The year 2021 has signalled a possibility of rebound in non-oil and gas exports. In 2020, the non-oil and gas exports were down 0.58 percent to $155 billion from the previous year, according to the ministry, on the basis of Statistics Indonesia data. 

The former Indonesian ambassador to the US, told the media, “Some 70 percent or three-quarters of Indonesia’s imports are raw and supporting materials. If raw and supporting materials are falling, it means industrialization in the country is also declining, perhaps because consumer spending is down.” 

In the third quarter of 2020, the Indonesian economy contracted 3.49 percent, leading to its first recession in over two decades. That said, consumer spending had contracted deeper by 4.04 percent year-on-year and investment expenditure by 6.48 percent in the same quarter. 

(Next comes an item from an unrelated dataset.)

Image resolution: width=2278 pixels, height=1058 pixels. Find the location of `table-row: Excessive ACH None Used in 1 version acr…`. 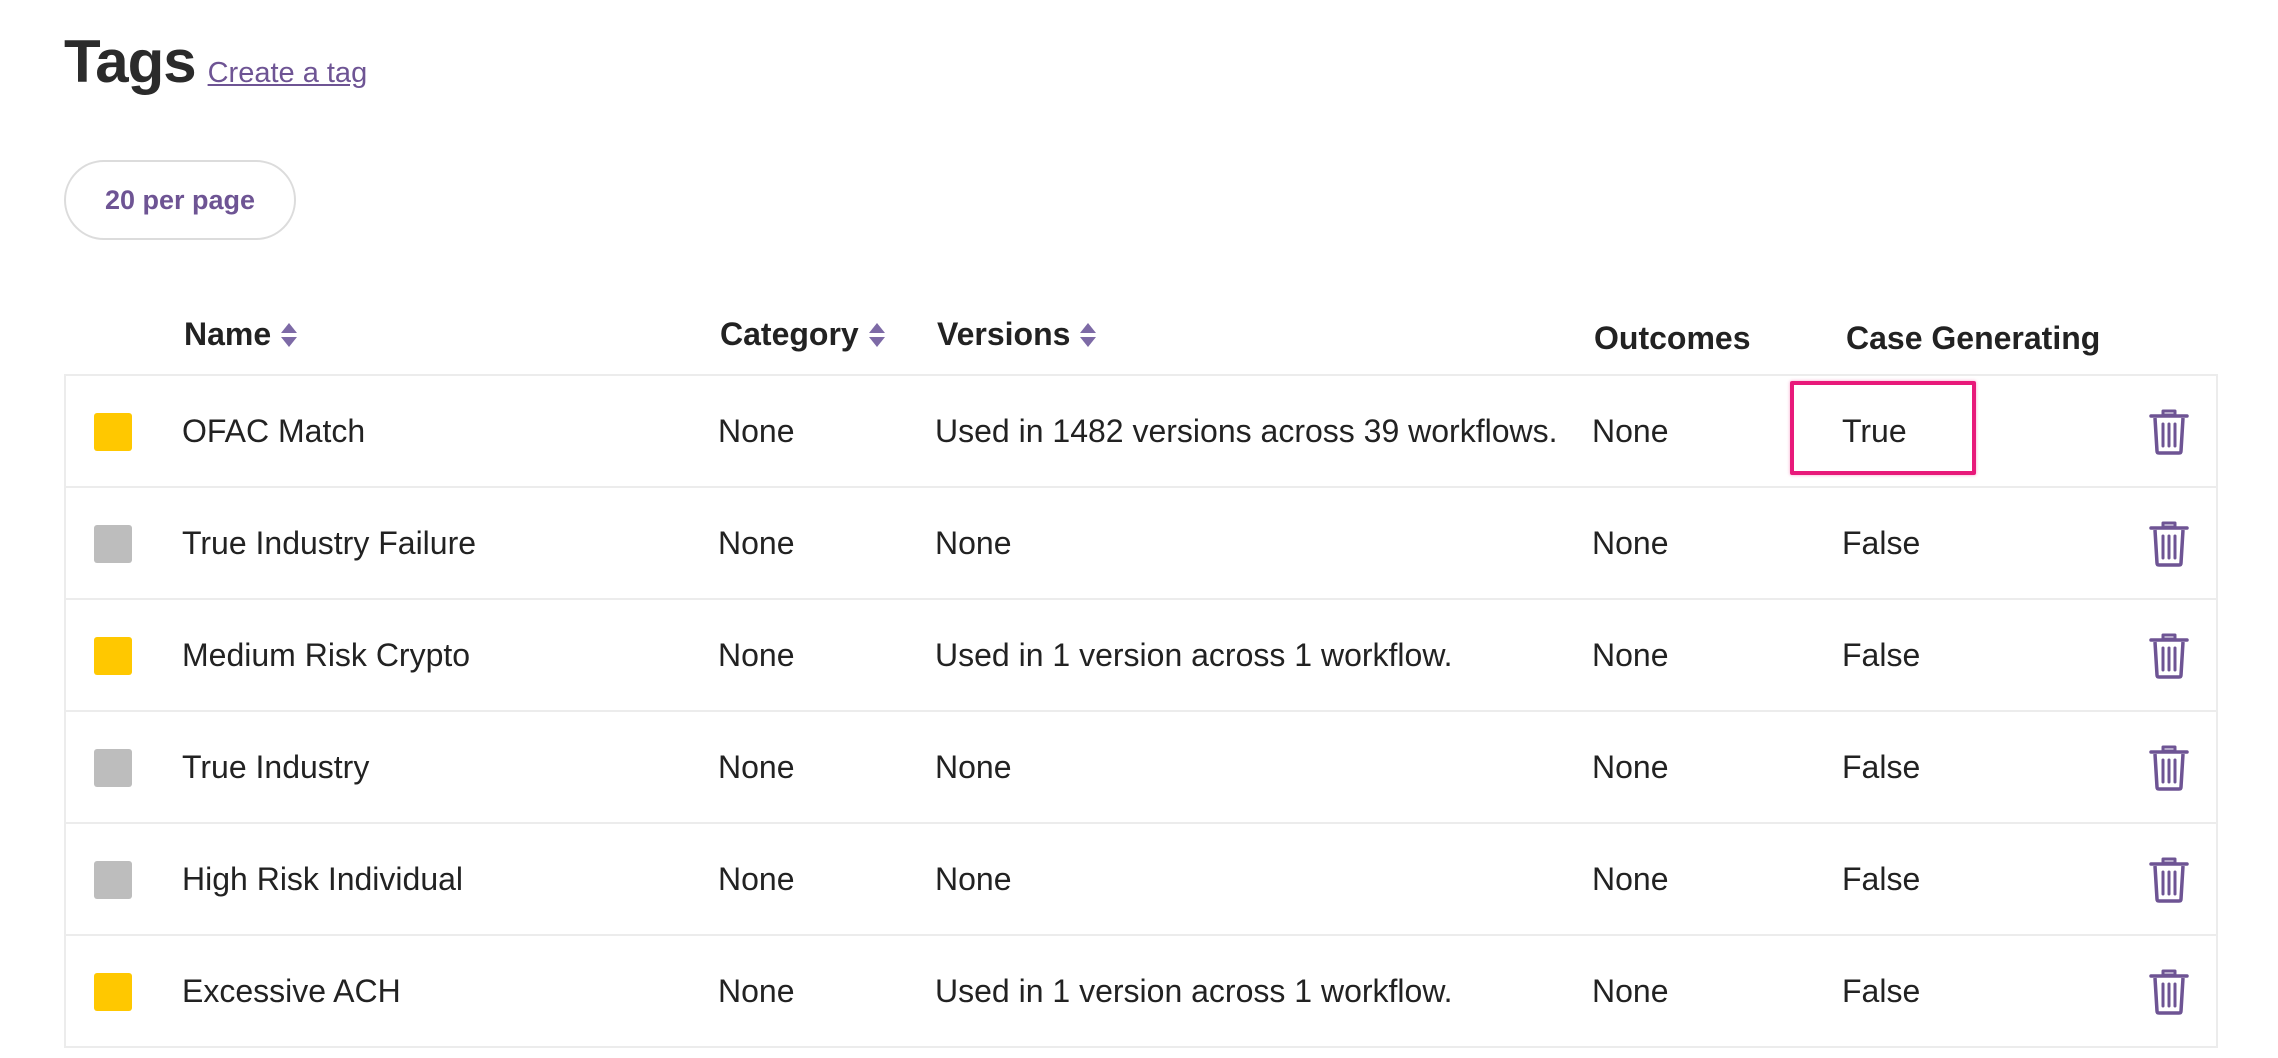

table-row: Excessive ACH None Used in 1 version acr… is located at coordinates (1141, 992).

On the negotiation front, Indonesia and the European Union are negotiating the Indonesia–EU Comprehensive Economic Partnership Agreement (IEU-CEPA). It is reported that the talks began in 2016. Indonesia is the second biggest nickel exporter to the United Kingdom, following the US. With that, there is a huge opportunity for the country to export a variety of goods such as palm oil and natural rubbers globally, building up its competitive advantage.